Calor exaustivo no Qatar rouba a cena no Mundial de ciclismo de rua

Os títulos e os campeões do Campeonato Mundial de ciclismo de rua disputado em Doha, no Qatar, parecem ter ficado em segundo plano na edição deste ano. Afinal, os principais assuntos da competição, disputada do dia 9 de outubro até este domingo, foram as altas temperaturas da cidade, mesmo no outono.

 

Pela primeira vez na história, a competição foi disputada na Ásia, e foi escolhido justamente um país que fica no meio do deserto e é conhecido pelas altas temperaturas. E mesmo com as belas paisagens do local, o clima quente e seco que roubou a cena, com médias de 38°C.

 

- Organizar uma prova aqui em outubro talvez não tenha sido muito sábio - afirmou o belga Greg Van Avermaet, medalhista de ouro nos Jogos Olímpicos do Rio de Janeiro, em agosto deste ano.

 

- O calor no Qatar é extremo. Não consigo explicar o quão extenuante é pedalar 40km no meio do deserto. Achao que os organizadores e a União Ciclística Internacional (UCI) tinham algum conhecimento sobre o ciclismo - avaliou a holandesa Roxane Knetemann.

 

Durante a última semana, a atleta Anouska Koster, também da Holanda, chegou a se acidentar durante a prova contrarrelógio por conta do calor elevado. Ela até tentou seguir na prova, mas claramente estava com dificuldades de se manter em pé.

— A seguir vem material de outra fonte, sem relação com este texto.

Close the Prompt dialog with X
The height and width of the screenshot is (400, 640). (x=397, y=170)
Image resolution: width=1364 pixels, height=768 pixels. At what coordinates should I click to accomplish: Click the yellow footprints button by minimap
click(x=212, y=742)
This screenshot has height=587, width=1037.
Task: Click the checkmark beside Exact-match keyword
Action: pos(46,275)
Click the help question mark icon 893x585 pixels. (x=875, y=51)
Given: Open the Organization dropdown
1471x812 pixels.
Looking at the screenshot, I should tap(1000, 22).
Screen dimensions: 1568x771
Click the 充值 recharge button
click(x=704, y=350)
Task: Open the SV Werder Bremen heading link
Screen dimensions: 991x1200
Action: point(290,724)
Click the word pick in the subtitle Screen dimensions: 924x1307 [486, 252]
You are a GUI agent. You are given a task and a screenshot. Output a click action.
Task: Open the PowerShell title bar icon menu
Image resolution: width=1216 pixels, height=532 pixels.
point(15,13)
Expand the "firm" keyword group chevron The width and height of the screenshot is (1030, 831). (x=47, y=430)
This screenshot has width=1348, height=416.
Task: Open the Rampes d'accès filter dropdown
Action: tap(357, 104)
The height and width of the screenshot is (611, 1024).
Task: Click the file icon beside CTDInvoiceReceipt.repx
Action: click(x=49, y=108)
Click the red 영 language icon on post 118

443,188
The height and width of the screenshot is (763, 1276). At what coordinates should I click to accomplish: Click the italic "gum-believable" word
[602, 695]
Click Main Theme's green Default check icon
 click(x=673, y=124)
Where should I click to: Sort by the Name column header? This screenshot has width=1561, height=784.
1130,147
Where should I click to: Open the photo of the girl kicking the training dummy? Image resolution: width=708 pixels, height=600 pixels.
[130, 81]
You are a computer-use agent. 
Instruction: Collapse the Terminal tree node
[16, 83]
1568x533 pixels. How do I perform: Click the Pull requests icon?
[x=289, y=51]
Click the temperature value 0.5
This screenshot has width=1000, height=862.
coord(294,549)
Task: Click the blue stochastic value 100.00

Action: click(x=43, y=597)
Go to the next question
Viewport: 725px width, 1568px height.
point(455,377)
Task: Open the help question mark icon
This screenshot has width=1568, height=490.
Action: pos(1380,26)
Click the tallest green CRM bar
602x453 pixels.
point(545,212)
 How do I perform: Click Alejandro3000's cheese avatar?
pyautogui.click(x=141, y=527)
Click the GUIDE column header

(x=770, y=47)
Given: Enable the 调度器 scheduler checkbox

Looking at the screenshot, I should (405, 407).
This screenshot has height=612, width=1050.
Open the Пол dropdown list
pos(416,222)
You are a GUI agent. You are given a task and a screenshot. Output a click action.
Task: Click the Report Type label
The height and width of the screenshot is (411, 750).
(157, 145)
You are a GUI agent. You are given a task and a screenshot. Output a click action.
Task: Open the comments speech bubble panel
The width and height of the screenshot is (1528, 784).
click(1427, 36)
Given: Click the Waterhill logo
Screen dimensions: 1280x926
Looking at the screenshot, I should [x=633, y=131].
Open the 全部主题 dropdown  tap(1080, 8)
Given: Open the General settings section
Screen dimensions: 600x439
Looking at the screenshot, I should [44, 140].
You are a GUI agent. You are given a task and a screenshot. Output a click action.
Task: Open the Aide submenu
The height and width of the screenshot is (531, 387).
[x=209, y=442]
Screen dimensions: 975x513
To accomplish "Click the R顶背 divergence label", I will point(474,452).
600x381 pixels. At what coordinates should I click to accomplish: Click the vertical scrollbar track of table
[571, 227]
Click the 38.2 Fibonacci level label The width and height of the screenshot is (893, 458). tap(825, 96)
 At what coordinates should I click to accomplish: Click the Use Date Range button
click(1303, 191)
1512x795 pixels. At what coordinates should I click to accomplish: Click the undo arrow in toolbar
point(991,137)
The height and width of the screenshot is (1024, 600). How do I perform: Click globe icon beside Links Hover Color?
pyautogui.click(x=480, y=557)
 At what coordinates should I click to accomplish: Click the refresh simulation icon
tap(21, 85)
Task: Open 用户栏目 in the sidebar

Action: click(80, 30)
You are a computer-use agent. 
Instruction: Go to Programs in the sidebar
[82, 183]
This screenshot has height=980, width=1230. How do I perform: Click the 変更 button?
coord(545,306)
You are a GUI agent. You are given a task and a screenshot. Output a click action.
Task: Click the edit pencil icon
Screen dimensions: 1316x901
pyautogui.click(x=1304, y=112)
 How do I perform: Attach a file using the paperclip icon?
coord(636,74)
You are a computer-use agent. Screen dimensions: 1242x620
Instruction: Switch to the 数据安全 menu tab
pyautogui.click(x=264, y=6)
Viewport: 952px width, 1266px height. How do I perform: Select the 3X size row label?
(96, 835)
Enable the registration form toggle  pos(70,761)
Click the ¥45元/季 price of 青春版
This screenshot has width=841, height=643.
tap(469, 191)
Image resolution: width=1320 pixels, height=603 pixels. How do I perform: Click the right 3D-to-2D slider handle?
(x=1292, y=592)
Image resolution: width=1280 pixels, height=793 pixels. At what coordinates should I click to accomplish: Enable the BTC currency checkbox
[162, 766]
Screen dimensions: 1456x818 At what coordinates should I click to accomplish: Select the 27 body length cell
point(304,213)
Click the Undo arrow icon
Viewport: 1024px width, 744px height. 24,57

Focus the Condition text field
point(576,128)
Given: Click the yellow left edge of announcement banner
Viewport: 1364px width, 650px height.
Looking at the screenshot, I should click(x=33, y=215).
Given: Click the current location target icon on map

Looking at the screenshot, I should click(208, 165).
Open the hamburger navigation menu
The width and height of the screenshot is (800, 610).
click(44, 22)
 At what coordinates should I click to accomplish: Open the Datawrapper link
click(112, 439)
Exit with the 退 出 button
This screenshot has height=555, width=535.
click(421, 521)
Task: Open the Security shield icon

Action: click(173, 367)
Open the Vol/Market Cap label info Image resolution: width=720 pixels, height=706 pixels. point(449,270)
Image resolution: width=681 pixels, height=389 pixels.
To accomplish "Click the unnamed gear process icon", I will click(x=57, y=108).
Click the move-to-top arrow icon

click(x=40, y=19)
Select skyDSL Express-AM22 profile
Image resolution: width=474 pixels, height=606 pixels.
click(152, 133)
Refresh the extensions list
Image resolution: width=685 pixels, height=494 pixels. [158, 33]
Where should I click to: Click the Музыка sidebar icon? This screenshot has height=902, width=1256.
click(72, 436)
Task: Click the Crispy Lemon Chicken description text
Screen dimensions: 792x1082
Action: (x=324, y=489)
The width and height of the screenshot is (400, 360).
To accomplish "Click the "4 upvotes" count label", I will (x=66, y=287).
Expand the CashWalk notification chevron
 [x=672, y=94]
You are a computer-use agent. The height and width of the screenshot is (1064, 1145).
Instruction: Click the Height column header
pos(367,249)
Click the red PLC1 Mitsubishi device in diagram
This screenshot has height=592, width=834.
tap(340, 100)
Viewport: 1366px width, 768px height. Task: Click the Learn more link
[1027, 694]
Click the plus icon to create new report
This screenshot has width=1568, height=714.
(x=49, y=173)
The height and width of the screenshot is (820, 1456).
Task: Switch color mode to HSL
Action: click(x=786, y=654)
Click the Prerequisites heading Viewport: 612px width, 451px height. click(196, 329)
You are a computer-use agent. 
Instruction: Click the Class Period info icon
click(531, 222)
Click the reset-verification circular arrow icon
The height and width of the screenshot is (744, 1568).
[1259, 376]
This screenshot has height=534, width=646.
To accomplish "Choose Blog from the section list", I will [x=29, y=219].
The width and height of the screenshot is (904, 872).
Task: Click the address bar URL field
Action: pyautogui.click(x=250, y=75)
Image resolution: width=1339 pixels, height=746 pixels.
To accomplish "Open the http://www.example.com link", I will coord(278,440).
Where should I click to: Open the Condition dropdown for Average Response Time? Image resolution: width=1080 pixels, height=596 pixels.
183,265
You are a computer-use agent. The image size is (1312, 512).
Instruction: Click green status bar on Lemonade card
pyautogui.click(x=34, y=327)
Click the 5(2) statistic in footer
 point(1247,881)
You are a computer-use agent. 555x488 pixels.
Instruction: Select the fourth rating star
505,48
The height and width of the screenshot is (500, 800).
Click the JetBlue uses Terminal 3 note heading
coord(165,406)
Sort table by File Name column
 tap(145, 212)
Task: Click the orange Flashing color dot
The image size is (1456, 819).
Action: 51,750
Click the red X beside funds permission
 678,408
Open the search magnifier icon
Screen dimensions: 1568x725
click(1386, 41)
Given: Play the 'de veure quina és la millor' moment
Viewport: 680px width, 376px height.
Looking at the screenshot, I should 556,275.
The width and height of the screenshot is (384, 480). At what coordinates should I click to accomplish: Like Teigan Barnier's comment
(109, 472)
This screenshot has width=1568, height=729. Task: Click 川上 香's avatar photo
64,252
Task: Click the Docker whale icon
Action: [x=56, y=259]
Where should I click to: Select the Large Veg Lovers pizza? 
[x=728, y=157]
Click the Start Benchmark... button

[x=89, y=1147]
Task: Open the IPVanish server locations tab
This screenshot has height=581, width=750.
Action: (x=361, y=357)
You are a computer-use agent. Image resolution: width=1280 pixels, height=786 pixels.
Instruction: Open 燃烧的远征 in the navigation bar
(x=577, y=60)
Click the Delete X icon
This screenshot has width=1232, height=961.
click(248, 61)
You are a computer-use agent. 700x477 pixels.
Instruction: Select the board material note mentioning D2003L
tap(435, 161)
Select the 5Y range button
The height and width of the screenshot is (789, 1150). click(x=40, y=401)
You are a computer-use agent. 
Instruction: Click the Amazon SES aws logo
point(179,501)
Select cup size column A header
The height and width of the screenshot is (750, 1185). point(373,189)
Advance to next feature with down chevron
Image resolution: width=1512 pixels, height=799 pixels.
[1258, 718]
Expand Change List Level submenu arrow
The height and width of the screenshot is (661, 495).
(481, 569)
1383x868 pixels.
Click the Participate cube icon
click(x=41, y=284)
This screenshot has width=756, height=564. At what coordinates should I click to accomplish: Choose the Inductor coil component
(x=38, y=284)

Mesmo assim, alguns médicos do país insistem que as altas temperaturas não foram tão prejudiciais para a competição.

 

- Ela (Anouska) não teve problemas por conta do calor. Foi uma problema de exaustão devido ao desempenho na prova - declarou o doutor Yorck Schumacher, da Clínica Aspetar, de Doha.

 

Segundo o médico, além da alta temperatura, o vento e a umidade também precisam ser levados em conta durante as competições.

 

A UCI garante que as competições estão sendo disputadas em locais que não apresentam um risco para os atletas por conta do calor. O Mundial, que nos últimos anos foi disputado em setembro, também mudou de data para evitar o verão no Qatar.

 

Apesar dos problemas apresentados por muitos competidores, alguns ciclistas preferem não entrar na discussão sobre as temperaturas.

 

- Competi em pelo menos 100 provas durante minha carreira com essa temperatura. Sabemos faz muito tempo que o mundial seria disputado no Qatar, então, sabíamos que estaria quente. Se você organizar uma competição na Sibéria, estará frio - comentou o belga Tom Boonen.

 

Além das altas temperaturas, outra reclamação de muitos atletas foi com a falta de público nas ruas para apoiar a competição.

 

O Mundial, encerrado neste domingo, contou com provas da elite, sub-23 e junior. Com duas medalhas de ouro, quatro pratas e um bronze, a Alemanha foi a nação com mais conquistas.

 

Neste domingo, para terminar a competição, ocorreu a prova masculina de rua, com vitória do eslovaco Peter Sagan.